New Ads on LIRR Train Exteriors Will Help Boost MTA Revenue
In a move to increase revenue, the Long Island Rail Road is selling advertising space on the exteriors of its commuter trains for the first time.
The move is part of the MTA's push to increase cash flow from advertising during a period of significant recession-related revenue shortfalls and service reductions as a result of decreases in the State's dedicated taxes that help support the MTA.
Fifty of the LIRR's 836 M-7 electric coaches are displaying tasteful ads that begin at the level of the doors' floors and extend up to the bottom of the cars' windows. These cars are traveling through the most heavily used portions of the Long Island Rail Road, from Penn Station and Atlantic Terminal to Babylon, Ronkonkoma, Huntington, Port Washington, Long Beach, Hempstead, Far Rockaway and West Hempstead. The current ads, promoting Cablevision's Optimum WiFi, are visible to customers boarding the trains on platforms as well as passing motorists and pedestrians. If this three-month trial is successful, the MTA,LIRR and Metro North Railroad will consider extending the program to more cars with the help of advertising contractor CBS Outdoor.

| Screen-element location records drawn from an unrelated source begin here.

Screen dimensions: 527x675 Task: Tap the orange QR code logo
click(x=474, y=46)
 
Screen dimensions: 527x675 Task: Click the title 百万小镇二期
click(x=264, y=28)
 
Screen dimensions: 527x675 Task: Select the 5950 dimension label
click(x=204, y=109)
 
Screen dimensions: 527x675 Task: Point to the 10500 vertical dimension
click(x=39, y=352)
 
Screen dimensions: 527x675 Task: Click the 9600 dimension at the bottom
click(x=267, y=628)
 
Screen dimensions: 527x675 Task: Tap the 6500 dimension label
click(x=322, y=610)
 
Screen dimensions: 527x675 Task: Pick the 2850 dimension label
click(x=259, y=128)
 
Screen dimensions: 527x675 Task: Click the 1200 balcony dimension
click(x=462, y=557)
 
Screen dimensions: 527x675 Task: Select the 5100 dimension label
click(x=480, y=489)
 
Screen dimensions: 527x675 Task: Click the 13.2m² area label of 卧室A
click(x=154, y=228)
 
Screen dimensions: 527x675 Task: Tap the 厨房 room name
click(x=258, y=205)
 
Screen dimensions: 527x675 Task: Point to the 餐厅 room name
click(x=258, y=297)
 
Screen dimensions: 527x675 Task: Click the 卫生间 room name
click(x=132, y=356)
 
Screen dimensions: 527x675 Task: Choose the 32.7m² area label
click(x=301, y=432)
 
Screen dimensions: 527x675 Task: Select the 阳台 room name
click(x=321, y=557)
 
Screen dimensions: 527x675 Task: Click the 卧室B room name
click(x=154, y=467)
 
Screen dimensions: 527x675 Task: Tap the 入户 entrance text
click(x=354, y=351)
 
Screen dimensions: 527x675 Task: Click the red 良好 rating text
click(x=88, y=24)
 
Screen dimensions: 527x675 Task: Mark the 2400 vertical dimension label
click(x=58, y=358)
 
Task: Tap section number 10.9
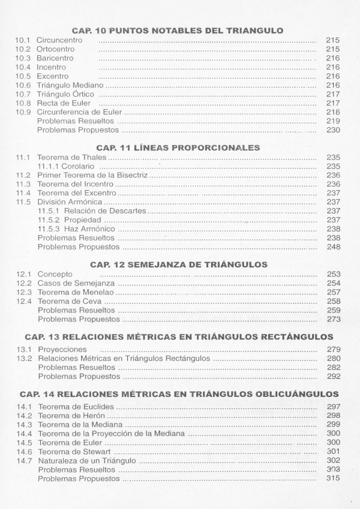[x=23, y=112]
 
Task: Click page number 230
[x=333, y=130]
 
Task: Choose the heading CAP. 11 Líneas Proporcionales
[x=178, y=147]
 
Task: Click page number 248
[x=333, y=247]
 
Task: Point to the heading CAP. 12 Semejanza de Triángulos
[x=178, y=264]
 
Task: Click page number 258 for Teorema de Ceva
[x=333, y=302]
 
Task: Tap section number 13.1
[x=23, y=350]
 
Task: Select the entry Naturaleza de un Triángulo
[x=87, y=460]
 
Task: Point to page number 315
[x=333, y=478]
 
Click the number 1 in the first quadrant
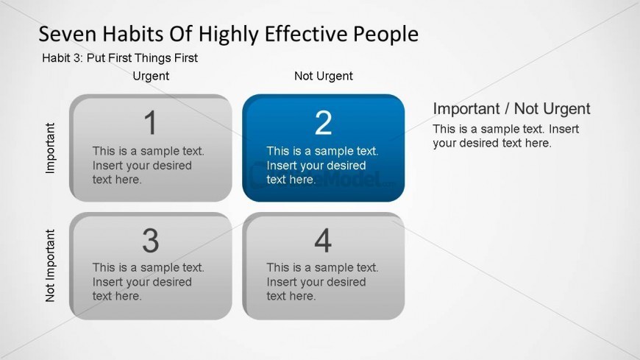click(150, 123)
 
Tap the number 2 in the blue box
click(324, 123)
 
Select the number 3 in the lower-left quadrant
click(150, 241)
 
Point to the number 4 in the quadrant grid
click(323, 241)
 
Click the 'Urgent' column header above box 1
click(151, 76)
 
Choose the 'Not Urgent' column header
click(324, 76)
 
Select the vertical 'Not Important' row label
click(51, 266)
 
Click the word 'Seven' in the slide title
click(65, 34)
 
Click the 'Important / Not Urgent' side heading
click(511, 109)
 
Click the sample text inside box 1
click(148, 165)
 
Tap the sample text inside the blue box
click(322, 165)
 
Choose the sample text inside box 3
click(148, 282)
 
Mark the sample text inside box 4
click(322, 282)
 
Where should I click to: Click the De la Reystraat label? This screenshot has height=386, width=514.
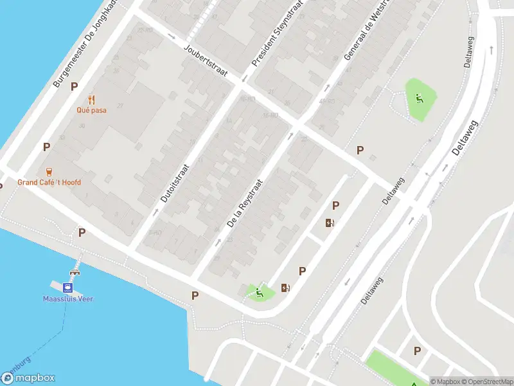point(245,203)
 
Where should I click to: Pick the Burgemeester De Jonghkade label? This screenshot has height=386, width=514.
point(85,44)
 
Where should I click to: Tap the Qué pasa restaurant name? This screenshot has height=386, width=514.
point(91,110)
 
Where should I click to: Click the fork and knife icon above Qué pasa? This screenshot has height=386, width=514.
point(91,99)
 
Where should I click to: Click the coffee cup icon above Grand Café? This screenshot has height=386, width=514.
point(49,171)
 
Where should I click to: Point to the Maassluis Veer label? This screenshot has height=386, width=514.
point(68,299)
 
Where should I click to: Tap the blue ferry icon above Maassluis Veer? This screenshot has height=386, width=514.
point(67,287)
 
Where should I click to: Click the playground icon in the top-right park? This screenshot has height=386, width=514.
point(420,98)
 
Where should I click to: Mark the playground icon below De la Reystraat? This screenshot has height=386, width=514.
point(260,293)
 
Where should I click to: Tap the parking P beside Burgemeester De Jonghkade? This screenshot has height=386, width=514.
point(74,86)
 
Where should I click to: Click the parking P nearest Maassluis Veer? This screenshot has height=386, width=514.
point(82,232)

"The MTA earns more than $100 million per year from sales of advertising space, mostly through traditional print media, but this traditional advertising has suffered as a result of the recession," said MTA Chairman Jay Walder. "Our uncertain finances mean that we have to think creatively to maximize the value of our physical assets. One way we are doing that is by creating more dynamic advertising opportunities."
Among the MTA's recent or planned initiatives designed to increase ad revenue are station domination campaigns in which advertisers are invited to take over entire subway stations and digital displays on trains, buses and stations. The MTA is also exploring 3D images, and in-tunnel subway advertising. Last week, New York City Transit began its first trial of in-train video advertising displays.
The LIRR joins other commuter rail systems that have already sold ad space on the outside of its commuter trains.